The stress of caring for so many patients during the pandemic, as well as the migration of meetings and other gatherings to the internet, has impaired the more subtle interactions that help support all faculty, including those in mid-career, said Ankur Segon, MD, MPH, MEd, FACP, a professor and chief of the division of hospital medicine at UT Health San Antonio Lozano Long School of Medicine.
It's also more difficult to provide optimal training in a virtual setting, Dr. Segon said. “If they are all on Zoom, you can't really have them do group activities.”
For example, a program of eight in-person one-hour monthly sessions that Dr. Segon organized in his previous faculty development role at the Medical College of Wisconsin was cut short once the pandemic struck. In a typical session, someone would provide a brief lecture on a subject and then the group would break up into pairs to practice the skills taught, he said. “It gets people moving, it gets people engaged,” said Dr. Segon, who shared the model as an abstract at SHM Converge 2022.

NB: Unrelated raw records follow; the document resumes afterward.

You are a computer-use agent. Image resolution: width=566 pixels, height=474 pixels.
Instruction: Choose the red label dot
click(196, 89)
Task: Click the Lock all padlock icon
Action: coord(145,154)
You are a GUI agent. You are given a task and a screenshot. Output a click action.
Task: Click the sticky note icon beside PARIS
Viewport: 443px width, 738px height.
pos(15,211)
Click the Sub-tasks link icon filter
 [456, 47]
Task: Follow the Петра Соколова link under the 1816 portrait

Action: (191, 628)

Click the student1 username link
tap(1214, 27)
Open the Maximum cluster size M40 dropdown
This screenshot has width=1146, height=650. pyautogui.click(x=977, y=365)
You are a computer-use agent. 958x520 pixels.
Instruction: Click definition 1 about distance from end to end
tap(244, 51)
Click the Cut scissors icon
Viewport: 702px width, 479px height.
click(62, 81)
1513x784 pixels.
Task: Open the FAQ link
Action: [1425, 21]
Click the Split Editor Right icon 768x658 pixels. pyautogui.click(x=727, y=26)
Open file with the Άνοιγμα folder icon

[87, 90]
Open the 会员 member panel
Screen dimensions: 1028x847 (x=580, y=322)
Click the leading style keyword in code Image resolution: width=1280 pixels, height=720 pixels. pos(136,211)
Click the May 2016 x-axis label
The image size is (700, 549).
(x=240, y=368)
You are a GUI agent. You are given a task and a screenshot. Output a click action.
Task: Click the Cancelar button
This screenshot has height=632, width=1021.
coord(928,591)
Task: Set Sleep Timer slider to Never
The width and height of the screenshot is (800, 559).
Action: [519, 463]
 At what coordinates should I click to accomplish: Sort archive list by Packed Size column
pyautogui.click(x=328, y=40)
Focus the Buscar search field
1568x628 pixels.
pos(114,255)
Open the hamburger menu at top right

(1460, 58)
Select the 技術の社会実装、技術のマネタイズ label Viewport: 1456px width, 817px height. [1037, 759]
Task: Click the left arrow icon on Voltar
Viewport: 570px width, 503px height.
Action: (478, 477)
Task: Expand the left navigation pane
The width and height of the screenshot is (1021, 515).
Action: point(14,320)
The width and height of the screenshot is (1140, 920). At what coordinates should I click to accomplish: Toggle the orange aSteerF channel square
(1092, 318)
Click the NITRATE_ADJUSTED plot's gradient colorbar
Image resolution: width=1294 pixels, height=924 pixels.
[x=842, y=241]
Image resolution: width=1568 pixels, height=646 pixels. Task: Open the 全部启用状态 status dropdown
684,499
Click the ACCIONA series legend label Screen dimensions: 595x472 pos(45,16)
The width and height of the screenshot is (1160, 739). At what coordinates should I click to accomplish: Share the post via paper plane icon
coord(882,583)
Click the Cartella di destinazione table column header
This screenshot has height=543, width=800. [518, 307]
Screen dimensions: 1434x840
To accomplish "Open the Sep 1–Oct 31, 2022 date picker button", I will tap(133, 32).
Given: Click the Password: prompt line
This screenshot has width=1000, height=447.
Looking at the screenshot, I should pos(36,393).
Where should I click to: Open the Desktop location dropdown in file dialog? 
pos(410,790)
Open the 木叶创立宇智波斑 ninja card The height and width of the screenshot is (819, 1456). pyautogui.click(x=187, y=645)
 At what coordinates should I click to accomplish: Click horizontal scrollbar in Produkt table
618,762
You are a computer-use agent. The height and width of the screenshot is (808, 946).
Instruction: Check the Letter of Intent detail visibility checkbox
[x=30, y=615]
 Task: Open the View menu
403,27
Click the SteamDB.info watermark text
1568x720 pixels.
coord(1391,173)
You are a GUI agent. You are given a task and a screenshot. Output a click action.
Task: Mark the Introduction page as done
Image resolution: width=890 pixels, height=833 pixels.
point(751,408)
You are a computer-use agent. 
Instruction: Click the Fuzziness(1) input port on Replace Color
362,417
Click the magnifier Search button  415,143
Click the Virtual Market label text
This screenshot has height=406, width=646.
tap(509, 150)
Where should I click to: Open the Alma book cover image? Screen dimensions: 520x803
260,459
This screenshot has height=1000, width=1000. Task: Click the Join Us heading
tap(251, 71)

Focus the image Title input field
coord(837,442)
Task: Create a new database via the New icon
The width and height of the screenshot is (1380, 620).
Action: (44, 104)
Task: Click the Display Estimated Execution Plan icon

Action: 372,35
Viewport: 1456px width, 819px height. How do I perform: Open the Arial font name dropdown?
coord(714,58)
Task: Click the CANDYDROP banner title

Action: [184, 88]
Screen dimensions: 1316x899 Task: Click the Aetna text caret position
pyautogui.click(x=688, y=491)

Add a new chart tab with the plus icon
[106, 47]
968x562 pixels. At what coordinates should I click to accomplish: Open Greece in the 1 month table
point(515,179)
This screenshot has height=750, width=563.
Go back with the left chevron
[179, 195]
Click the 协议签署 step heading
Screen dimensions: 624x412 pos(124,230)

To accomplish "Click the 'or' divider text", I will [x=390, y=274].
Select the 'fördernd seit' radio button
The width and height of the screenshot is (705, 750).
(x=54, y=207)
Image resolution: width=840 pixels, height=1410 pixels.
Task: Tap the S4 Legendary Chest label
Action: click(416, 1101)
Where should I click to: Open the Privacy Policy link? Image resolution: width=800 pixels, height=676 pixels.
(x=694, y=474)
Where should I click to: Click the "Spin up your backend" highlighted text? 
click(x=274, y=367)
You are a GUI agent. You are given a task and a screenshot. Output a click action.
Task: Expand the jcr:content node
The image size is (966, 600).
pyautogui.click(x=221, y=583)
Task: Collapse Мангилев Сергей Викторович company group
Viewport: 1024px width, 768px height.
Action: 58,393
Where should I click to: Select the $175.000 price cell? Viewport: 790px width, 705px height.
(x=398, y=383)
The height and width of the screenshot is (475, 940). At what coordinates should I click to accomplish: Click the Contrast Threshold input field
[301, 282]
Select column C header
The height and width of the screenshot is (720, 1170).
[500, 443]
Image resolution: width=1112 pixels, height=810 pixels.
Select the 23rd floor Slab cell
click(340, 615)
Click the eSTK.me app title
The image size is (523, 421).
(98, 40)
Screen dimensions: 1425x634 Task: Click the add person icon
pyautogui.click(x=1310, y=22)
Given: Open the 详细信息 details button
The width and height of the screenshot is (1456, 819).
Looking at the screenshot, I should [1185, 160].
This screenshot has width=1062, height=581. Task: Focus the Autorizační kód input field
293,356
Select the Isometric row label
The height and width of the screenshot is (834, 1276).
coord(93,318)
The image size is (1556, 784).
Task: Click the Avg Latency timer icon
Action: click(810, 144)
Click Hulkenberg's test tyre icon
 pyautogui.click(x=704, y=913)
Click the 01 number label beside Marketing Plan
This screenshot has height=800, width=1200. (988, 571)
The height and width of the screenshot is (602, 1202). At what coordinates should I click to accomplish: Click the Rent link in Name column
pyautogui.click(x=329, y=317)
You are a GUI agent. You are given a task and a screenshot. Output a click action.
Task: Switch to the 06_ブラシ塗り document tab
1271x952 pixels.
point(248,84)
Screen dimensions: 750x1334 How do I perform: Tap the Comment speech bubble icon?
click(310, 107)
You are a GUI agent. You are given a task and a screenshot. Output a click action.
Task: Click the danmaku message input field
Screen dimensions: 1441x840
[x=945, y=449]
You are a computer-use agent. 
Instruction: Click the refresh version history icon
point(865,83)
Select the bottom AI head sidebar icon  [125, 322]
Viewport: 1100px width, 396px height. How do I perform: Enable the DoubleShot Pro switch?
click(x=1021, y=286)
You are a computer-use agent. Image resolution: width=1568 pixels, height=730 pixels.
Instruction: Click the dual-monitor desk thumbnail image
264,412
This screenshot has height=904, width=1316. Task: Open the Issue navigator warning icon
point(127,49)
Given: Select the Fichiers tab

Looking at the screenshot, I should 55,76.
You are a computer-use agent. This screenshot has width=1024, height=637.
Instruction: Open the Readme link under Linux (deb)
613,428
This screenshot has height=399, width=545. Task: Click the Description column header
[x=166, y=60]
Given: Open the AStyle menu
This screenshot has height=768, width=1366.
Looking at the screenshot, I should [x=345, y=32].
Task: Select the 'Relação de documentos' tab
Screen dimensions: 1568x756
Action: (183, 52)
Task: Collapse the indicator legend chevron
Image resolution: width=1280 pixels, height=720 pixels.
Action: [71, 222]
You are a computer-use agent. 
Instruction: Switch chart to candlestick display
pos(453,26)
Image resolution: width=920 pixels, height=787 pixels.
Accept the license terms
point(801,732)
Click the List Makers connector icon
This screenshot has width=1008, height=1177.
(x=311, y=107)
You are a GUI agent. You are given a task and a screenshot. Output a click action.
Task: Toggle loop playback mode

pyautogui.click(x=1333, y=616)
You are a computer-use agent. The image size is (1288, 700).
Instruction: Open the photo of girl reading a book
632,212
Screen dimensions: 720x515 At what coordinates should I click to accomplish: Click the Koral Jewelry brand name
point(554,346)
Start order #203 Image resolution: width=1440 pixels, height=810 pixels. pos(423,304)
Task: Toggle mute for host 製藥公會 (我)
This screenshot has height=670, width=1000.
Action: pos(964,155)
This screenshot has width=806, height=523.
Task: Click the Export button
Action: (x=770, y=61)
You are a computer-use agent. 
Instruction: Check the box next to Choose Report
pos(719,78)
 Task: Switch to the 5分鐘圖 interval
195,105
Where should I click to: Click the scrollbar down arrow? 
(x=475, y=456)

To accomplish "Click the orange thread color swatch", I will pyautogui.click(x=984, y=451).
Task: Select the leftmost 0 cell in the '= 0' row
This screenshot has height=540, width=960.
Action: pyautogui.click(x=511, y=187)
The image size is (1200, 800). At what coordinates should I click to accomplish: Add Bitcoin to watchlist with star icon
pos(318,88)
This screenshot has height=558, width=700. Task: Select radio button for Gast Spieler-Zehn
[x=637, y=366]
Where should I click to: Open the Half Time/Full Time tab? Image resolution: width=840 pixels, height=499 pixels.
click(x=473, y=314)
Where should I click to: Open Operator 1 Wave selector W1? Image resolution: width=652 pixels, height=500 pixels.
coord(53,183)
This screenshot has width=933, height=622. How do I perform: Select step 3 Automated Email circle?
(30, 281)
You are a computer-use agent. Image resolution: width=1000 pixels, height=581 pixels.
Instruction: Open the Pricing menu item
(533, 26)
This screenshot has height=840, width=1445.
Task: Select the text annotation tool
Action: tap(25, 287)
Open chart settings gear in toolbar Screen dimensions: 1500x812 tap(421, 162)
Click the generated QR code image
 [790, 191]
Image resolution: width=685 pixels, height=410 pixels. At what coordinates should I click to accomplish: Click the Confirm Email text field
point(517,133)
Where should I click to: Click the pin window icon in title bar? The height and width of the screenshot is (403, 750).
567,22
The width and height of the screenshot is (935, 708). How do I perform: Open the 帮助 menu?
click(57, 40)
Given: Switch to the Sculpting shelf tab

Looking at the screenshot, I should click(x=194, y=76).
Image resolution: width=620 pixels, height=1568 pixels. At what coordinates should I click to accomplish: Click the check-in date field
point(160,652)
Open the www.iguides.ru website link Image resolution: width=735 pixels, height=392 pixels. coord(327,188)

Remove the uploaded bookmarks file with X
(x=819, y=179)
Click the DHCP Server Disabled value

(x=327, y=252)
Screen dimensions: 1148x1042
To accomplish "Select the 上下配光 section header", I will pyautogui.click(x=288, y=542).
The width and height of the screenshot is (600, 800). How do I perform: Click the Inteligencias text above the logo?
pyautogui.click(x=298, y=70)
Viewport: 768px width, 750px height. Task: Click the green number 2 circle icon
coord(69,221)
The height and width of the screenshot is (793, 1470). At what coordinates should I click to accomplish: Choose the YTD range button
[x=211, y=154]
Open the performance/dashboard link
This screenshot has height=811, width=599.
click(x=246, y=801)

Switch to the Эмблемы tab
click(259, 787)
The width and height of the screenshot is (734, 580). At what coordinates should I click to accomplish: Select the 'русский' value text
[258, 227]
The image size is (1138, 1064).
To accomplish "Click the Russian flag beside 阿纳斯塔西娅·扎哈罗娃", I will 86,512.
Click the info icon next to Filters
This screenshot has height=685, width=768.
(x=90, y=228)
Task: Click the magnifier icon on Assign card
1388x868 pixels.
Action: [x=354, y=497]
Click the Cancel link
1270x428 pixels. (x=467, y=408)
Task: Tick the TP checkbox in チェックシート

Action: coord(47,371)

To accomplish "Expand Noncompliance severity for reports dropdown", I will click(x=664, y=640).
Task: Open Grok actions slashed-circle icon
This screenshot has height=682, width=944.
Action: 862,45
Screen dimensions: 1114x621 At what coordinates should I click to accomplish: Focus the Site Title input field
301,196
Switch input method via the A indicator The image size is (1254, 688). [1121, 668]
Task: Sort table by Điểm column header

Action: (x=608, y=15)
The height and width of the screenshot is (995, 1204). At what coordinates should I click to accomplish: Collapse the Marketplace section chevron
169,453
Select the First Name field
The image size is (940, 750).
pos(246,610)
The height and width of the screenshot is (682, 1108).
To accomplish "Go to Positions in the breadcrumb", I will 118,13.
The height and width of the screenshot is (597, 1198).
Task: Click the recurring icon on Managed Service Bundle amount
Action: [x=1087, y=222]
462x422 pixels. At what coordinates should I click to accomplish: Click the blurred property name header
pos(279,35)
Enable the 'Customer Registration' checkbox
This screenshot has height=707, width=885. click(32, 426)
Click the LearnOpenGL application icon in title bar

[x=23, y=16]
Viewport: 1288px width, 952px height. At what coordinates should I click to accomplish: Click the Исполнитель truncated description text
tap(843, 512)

The leadership boot camp at UCSF, which is geared toward hospitalists three to five years out of residency, was launched during the pandemic, and the sessions to date have been conducted virtually. But the participants are encouraged to apply the concepts to their daily work, bringing in examples of changes they want to implement, so the group can troubleshoot and brainstorm solutions, Dr. Jensen said.
Prior to the pandemic, UCSF regularly hosted faculty development small groups on topics such as how to deliver a compelling presentation or polish a curriculum vitae, said Margaret Fang, MD, MPH, division chief and professor of medicine. The gatherings often included food and were just as much about getting to know colleagues as building skills, she said. Once the groups moved online, attendance really dropped off, she noted.
More recently, there's been an effort to vary the format depending on the substance of the faculty development session, Dr. Fang said. If the session involves primarily delivering information, it's online, but sessions focused on improving skills or involving interactive case discussions have started to be held in person again, she said.
As one example, a sports medicine physician taught a session this fall on how to give a musculoskeletal exam, Dr. Fang said. “You could do that on Zoom, but it's much more effective to do it in person and to have the hands-on part.” Plus, as a bonus, meeting in person provides a networking opportunity.
Mid-career hospitalists need to not only learn new things but also feel seen, Dr. Frank said. At the University of Colorado, a recognition committee looks for talented physicians to nominate for an array of awards, from local to national, which typically involves writing a letter of support, she said.
“Even if they don't get the award, being able to read a letter of nomination of what their peers are saying about them is very powerful,” Dr. Frank said.
Praise from peers, mentorship arrangements, and faculty education initiatives can all help mid-career hospitalists strive for what should be the goal, according to Dr. Fang—finding meaning in their work. “We support your clinical work, and then we support you finding your passion. Where is your passion in medicine? Where can you derive that internal sense of purpose?” she said.
Charlotte Huff is an independent medical journalist in Fort Worth, Texas.